Ruby isn’t alone in supporting this functionality (you can fiddle with JavaScript prototypes, for instance), but I think it is unique how much it is encouraged (at least in Rails world). I think extension methods are a much better model to achieve something similar.
Consider where you can slip in a block invocation and the following code:
def mal(&block)
block.call
block.binding.eval('a = 43')
end
a = 42
puts a
mal do
puts 1
end
puts a
and that that means that you've got full access to be able to inspect and manipulate all of the variables in scope at the time of the invocation. While that example is rather obvious, it can be done much more subtly too.

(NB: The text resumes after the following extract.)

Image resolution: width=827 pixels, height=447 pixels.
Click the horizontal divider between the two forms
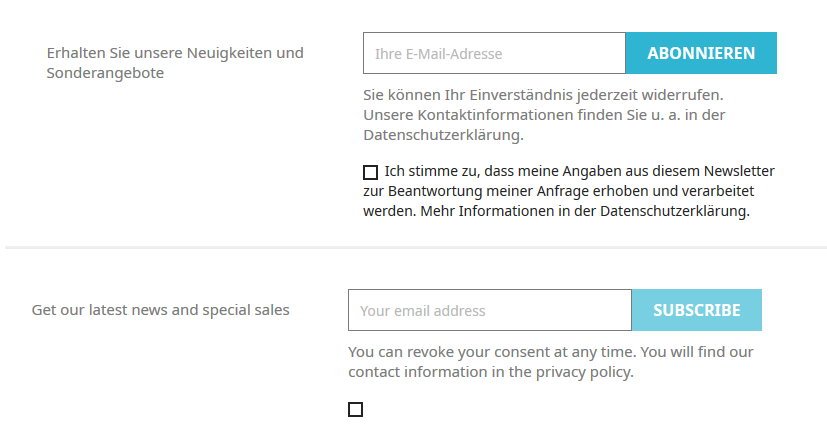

The power of ruby to do meta programming and by extension some really neat DSLs also provides it with some dangerous tools that are otherwise rather difficult to track down.
This is the Smalltalkiness of Ruby. Why have a separate place to put a function that operates only on strings when you can put it in String?
Of course, in Smalltalk you might have #trim defined by two different packages and they might conflict. Then what? Maybe you have to manage that complexity. However, it's not much different from having conflicting functions in the global namespace in C, but actually easier to resolve in a given situation.
Yeah, more modern Smalltalks are able to put things in various namespaces so they don't conflict but still generally work as expected. In Smalltalk, adding methods doesn't weigh down a class like in other languages, because method lookup is on-the-fly like in Objective-C, not precalculated and placed in a table.
Because it's an object-oriented language, and so its primary paradigm is object-orientation. Various style guides will tell you that object-orientation is bad and you should try writing in a procedural style instead, but the correct answer when you pine for procedural programming is to stop using Java.